*** Begin section ***

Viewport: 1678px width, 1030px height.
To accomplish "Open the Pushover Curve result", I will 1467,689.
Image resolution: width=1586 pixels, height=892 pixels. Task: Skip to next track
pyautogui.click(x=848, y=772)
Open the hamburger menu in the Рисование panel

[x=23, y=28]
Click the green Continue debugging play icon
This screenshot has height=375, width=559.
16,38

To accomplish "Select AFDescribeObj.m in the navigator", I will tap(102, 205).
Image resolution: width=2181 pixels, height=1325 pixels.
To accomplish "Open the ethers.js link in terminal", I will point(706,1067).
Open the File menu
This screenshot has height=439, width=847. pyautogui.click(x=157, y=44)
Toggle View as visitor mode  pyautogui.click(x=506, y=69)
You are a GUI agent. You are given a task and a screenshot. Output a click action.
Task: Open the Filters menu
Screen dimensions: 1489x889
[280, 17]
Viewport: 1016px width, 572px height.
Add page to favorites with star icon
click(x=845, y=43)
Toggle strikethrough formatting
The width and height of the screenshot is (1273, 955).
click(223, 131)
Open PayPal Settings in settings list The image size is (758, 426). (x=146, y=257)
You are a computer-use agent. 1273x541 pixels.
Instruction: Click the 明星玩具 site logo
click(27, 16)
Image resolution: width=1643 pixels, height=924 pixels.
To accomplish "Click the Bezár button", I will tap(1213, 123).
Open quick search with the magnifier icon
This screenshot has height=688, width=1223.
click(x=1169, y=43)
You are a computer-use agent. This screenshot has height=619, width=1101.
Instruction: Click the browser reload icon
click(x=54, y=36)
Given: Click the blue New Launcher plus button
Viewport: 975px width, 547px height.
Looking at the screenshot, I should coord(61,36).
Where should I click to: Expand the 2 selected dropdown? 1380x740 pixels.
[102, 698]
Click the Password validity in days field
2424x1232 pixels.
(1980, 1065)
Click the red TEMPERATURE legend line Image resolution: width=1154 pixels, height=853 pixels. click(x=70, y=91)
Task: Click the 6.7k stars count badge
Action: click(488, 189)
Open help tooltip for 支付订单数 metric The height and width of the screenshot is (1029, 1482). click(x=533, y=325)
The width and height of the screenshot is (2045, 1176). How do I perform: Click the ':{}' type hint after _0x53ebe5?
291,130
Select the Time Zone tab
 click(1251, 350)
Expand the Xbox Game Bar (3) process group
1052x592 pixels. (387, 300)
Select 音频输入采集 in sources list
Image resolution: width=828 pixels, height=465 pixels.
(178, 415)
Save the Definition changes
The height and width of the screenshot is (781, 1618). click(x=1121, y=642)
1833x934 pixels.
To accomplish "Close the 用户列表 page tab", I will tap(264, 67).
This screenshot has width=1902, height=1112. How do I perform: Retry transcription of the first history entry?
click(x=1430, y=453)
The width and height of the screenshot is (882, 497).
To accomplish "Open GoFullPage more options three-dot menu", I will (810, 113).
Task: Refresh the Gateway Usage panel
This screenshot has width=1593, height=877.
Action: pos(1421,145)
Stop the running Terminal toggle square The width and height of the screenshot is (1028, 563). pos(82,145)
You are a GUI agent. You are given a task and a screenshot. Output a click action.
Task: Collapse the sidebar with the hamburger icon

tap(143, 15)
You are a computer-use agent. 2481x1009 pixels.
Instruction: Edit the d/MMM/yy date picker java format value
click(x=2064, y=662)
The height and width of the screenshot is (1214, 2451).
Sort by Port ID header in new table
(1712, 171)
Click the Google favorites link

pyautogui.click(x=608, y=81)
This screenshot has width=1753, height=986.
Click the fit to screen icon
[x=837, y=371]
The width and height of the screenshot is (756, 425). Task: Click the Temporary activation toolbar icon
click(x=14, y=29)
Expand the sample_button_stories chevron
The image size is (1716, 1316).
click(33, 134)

*** End section ***

■ Exercise ■
Which lines of the listing contain the string "will"? Copy every one of them.

■ Answer section ■
To accomplish "Open the Pushover Curve result", I will 1467,689.
To accomplish "Select AFDescribeObj.m in the navigator", I will tap(102, 205).
To accomplish "Open the ethers.js link in terminal", I will point(706,1067).
To accomplish "Click the Bezár button", I will tap(1213, 123).
To accomplish "Close the 用户列表 page tab", I will tap(264, 67).
To accomplish "Open GoFullPage more options three-dot menu", I will (810, 113).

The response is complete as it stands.